Fast Frequency Hopping Block Diagram:
Fast-hopped signals occur in the FH system when there are multiple hops per symbol. As a result, the hop rate Rh is an integer multiple of the MFSK symbol rate in fast-frequency hopping. During the transmission of a single symbol, the carrier frequency will hop or shift numerous times. As a result, each hop is a chip in a fast FH-MFSK system.
In general, fast frequency hopping is used to overcome a smart jammer's technique, which entails two steps: measuring the spectral composition of the broadcast signal and returning the interfering signal to the same frequency range.
Before the jammer can execute these two operations, the transmitted signal must be jumped to a new carrier frequency.

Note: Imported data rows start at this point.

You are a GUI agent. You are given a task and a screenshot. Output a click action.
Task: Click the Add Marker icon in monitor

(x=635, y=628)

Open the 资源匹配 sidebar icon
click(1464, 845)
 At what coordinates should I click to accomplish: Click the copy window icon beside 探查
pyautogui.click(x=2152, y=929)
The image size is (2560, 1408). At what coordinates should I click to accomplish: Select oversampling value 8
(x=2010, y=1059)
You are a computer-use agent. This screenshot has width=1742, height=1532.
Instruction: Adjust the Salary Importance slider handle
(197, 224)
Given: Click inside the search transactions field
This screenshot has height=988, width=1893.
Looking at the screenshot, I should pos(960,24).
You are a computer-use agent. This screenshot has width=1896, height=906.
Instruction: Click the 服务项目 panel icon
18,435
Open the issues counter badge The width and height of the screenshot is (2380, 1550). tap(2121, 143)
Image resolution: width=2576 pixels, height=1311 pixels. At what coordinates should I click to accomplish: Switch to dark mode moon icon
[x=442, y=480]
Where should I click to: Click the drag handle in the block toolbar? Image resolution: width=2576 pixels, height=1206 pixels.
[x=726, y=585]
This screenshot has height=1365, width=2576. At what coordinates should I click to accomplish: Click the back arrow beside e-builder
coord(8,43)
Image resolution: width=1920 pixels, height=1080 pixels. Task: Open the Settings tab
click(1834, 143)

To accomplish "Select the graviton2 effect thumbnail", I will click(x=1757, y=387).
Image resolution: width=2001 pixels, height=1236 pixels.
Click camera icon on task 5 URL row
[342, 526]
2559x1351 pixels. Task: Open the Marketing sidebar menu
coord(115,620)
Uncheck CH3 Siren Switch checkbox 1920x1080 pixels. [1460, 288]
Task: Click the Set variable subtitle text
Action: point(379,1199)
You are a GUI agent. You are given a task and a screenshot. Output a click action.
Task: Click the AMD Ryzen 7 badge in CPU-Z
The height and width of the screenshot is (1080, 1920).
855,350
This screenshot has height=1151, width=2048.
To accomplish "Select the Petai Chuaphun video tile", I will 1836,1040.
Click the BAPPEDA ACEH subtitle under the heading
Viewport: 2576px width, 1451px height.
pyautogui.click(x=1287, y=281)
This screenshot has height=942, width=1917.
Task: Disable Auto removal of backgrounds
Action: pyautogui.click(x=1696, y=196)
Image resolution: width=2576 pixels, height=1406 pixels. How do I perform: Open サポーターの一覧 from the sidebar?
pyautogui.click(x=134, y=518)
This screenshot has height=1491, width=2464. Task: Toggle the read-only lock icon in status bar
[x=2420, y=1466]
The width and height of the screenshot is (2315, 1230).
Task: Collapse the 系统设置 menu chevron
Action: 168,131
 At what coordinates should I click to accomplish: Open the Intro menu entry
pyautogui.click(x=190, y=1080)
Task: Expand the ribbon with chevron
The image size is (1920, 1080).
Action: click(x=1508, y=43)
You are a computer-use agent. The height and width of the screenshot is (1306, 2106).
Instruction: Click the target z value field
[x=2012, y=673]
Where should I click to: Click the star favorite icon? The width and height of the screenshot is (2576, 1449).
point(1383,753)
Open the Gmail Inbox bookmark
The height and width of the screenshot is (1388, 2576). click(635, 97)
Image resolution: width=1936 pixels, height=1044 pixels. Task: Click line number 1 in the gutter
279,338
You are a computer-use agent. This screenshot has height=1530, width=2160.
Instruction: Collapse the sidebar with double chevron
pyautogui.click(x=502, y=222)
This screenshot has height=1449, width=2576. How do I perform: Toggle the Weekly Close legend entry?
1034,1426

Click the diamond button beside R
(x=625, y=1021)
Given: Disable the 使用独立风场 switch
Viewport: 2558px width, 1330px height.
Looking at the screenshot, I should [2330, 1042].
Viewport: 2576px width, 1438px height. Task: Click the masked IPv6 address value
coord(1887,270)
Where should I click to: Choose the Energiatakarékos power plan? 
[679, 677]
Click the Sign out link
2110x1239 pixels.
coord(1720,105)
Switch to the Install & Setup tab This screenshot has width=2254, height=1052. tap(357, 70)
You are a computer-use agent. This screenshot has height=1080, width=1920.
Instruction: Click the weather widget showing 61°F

Non-coherent detection is used to recover data at the receiver. The detecting process, on the other hand, differs from that utilized in a slow FH-MFSK receiver. A typical rapid FH-MFSK demodulator is seen in Figure 3.
The signal is first de-hopped using a PN generator that is identical to the one used in the transmitter. After that, a low pass filter with a bandwidth equal to the data bandwidth is used to filter the signal. A bank of 'M' envelope detectors is used to demodulate the filtered signal.
A clipping circuit and an accumulator follow each envelope detector. In the event of a deliberate jammer or other powerful unanticipated interference, the clipping circuit plays a crucial role. On a chip-by-chip basis, the demodulator does not make symbol judgments. The energy from the N chips is gathered and stored. After adding the energy from the Nth chip to the energy from the N-1 preceding ones, the demodulator chooses the symbol that corresponds to the accumulator with the most energy.